The present study investigates the characteristics of ultraviolet auroral features located equatorward of the main emission appearing in Hubble Space Telescope images of the northern and southern Jovian ... [more ▼]

The present study investigates the characteristics of ultraviolet auroral features located equatorward of the main emission appearing in Hubble Space Telescope images of the northern and southern Jovian hemispheres obtained in 2000-2007. On average, one feature is observed every day, but several auroral structures are occasionally seen over a wide range of local times in the same image. Several properties of these features are analyzed, such as their location, emitted power and lifetime. Additionally, we magnetically map the auroral features to the equatorial plane using the VIPAL model in order to compare their observed properties with those of magnetospheric injections detected by the Galileo spacecraft.
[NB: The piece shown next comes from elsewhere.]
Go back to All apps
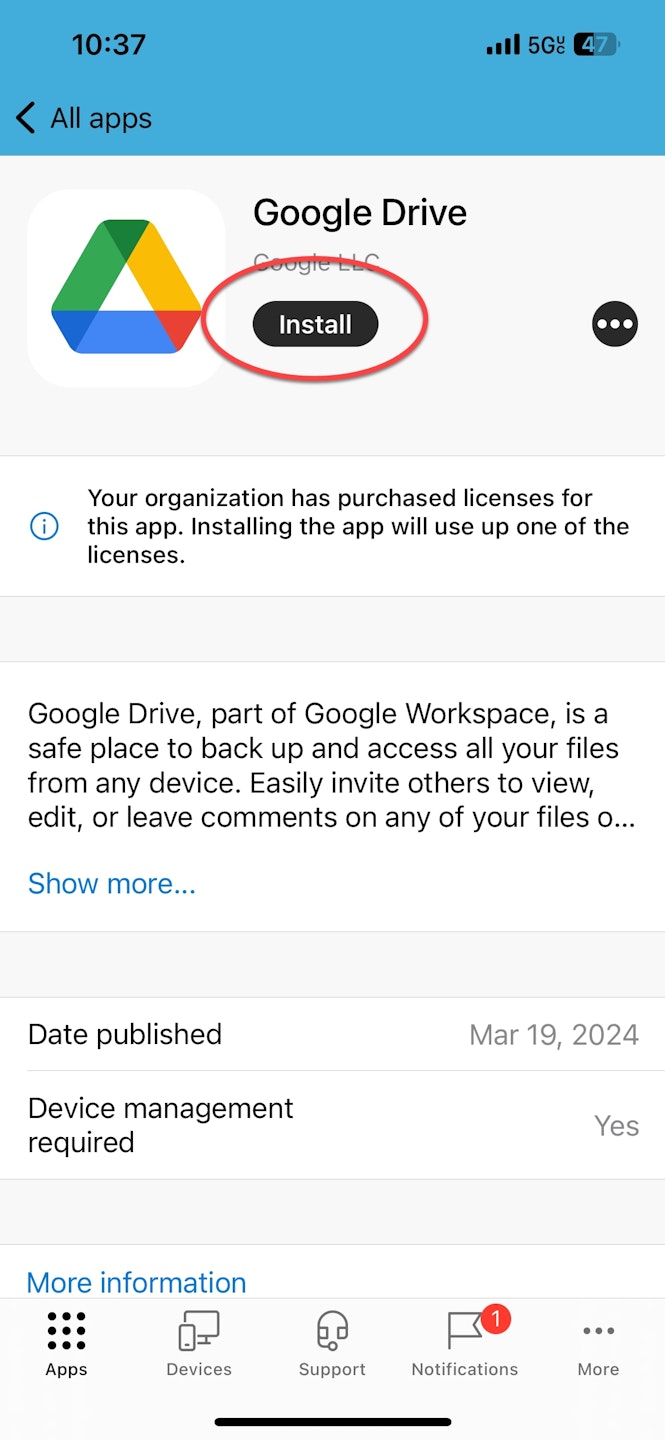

The equatorward auroral features show up between the Io footpath and the main auroral emission, at all System III longitudes, in agreement with Galileo measurements. Moreover, we compare the magnetic flux associated with these features with estimates of the out-going flux related to the radial transport of plasma in the Jovian magnetosphere and we find that they could account for at least one third of this flux. This comparative study shows that the auroral features under study are most probably related to magnetospheric injections and thus sheds light on the processes involved in the magnetosphere-ionosphere dynamics. [less ▲]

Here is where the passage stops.